Das Duell, das in Las Vegas hätte stattfinden sollen, wurde verschoben und verlegt. Die beiden trafen zwei Monate später in Memphis aufeinander. Er werde Lewis das Herz herausreissen und dessen Kinder fressen, tönte Tyson vor dem Kampf. Aber der Weltmeister war im Ring klar überlegen und entschied das Duell nach acht Runden vorzeitig und eindeutig. Tysons Ruf? War dahin. Der Mann hatte sich selber erledigt.
Doch heute, 19 Jahre nach seinem Rücktritt, ist der Ruf nach Tyson wieder da. Der Kampf gegen den Youtuber Jake Paul, der am Freitag (2 Uhr MEZ) in Arlington, Texas, über die Bühne gehen wird und dort wohl an die 80'000 ins AT&T-Stadion lockt, trifft offenbar einen Nerv der Zeit. Die Affiche verzückt nicht nur Tyson-Nostalgiker, sondern auch die junge Generation, die vielen Follower von Jake, die Tyson zwar nie boxen gesehen haben, ihn aber aus Rollen in Filmen wie «Hangover» cool finden.
Jake Paul ist im Jahr geboren, als Tyson sich an den Ohren von Holyfield zu schaffen machte.
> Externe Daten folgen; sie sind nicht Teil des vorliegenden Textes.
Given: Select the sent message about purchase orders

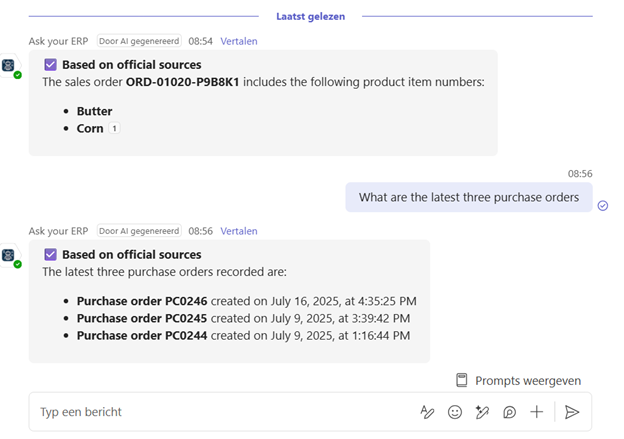Looking at the screenshot, I should (469, 197).
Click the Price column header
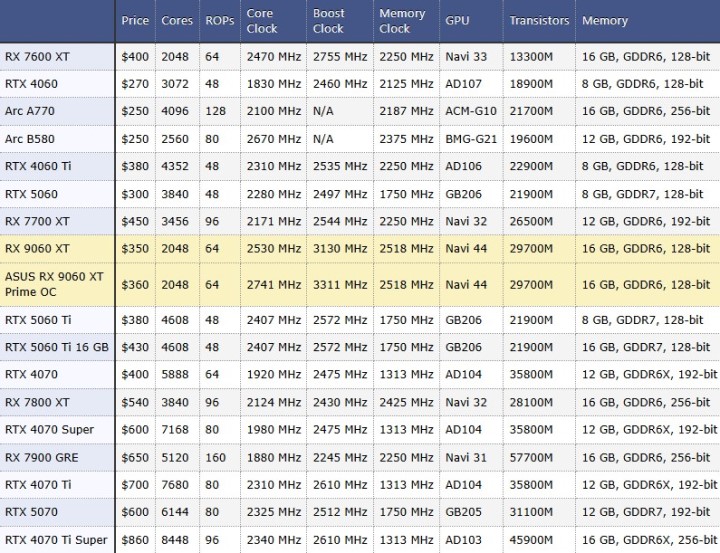Screen dimensions: 720x553 pyautogui.click(x=135, y=21)
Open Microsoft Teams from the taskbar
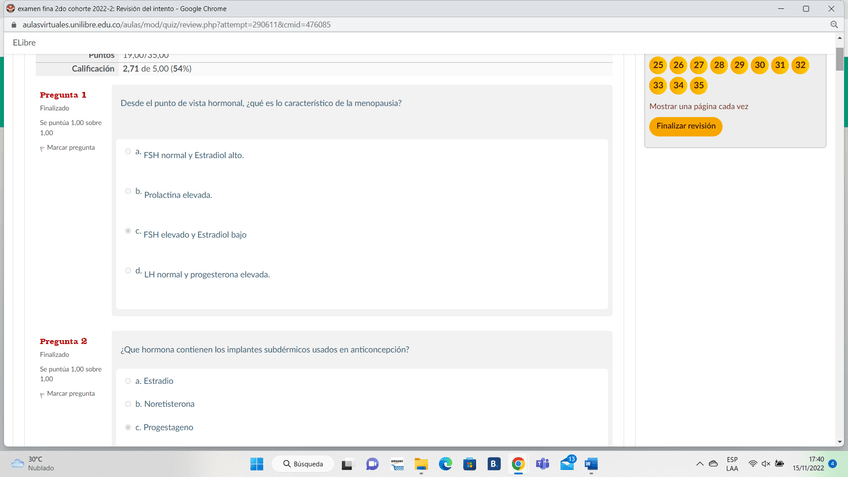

Der Kampf wird exklusiv von Netflix übertragen. Die Streamingplattform erhofft sich neue Abonnenten, die Boxer freuen sich auf eine unmoralisch hohe Summe Geld. Je 20 oder gar 100 Millionen Dollar? Wer will, kann den Zahlen glauben, die da herumgereicht werden. Offiziell gibts dazu keine Auskunft. Fest steht: Tyson tritt mit einer Bilanz von 58 Kämpfen, 50 Siegen, 44 durch Knockout an. Jake Pauls Bilanz: 11 Kämpfe, 10 Siege, 1 Niederlage. Das Resultat des Kampfes wird in die offizielle Boxer-Statistik der beiden eingehen.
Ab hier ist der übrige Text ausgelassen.